Required work =>
A. According to the post about "Eight Mountains," in which valley is the film set?
B. From the post about "Eight Mountains," repeat word for word the passage that opens with the words containing "Saturday, May 27, 2023" and closes with "author Paolo Cognetti).".

Supplied text =>
Saturday, May 27, 2023

eight mountains…

Yesterday afternoon, I went to the Watershed to see “Eight Mountains” (by Belgian film-makers Felix van Groeningen and Charlotte Vandermeersch, adapted from the 2016 novel by Italian author Paolo Cognetti).
It’s difficult to sum up what the film’s about…
Essentially, it’s a film about the friendship of two men, Pietro and Bruno (going back to their childhoods) and the challenges and experiences they face (both good and bad) on their respective journeys through life. The film is set in the stunningly beautiful Italian Alpine valley of Aosta and begins with the two 12-year-old boys getting to know each other when Pietro’s mum and dad – to get away from the cut+thrust of city life in Turin – come to an isolated village where Pietro befriends local boy Bruno, who is staying with his farmer uncle and aunt… they spend a lot of time together in the mountains and valleys exploring the magical location. Pietro’s parents try to encourage Bruno to join them in Turin; Bruno’s absent father objects… Pietro never forgives his father for splitting them up (and never speaks to his dad again).

[Records from a collection]
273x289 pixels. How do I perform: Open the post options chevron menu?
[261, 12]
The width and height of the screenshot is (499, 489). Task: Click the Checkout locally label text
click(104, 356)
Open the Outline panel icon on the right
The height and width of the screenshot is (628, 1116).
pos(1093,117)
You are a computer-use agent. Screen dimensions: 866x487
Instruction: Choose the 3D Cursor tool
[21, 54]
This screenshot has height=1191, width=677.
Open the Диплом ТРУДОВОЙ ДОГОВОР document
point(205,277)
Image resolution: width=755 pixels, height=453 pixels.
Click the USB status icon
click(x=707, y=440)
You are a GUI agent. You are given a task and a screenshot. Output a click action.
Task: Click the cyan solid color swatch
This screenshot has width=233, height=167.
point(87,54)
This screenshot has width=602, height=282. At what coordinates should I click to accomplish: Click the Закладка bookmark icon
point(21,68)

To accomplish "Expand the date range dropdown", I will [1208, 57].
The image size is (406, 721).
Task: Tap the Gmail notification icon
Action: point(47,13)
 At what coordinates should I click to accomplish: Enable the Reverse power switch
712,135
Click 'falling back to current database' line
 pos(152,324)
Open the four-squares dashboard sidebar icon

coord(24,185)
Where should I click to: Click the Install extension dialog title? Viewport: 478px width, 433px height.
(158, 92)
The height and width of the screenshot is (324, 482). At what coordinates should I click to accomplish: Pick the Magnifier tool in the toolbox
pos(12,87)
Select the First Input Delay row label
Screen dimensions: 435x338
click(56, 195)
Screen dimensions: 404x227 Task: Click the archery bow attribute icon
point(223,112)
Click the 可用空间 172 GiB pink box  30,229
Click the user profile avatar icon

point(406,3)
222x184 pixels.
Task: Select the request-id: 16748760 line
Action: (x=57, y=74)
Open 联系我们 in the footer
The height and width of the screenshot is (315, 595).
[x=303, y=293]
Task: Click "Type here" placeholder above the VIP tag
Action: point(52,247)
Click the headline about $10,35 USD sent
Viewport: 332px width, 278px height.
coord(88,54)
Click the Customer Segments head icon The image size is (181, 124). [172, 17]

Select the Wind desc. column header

Answers below =>
A. The Italian Alpine valley of Aosta.

B.
Saturday, May 27, 2023

eight mountains…

Yesterday afternoon, I went to the Watershed to see “Eight Mountains” (by Belgian film-makers Felix van Groeningen and Charlotte Vandermeersch, adapted from the 2016 novel by Italian author Paolo Cognetti).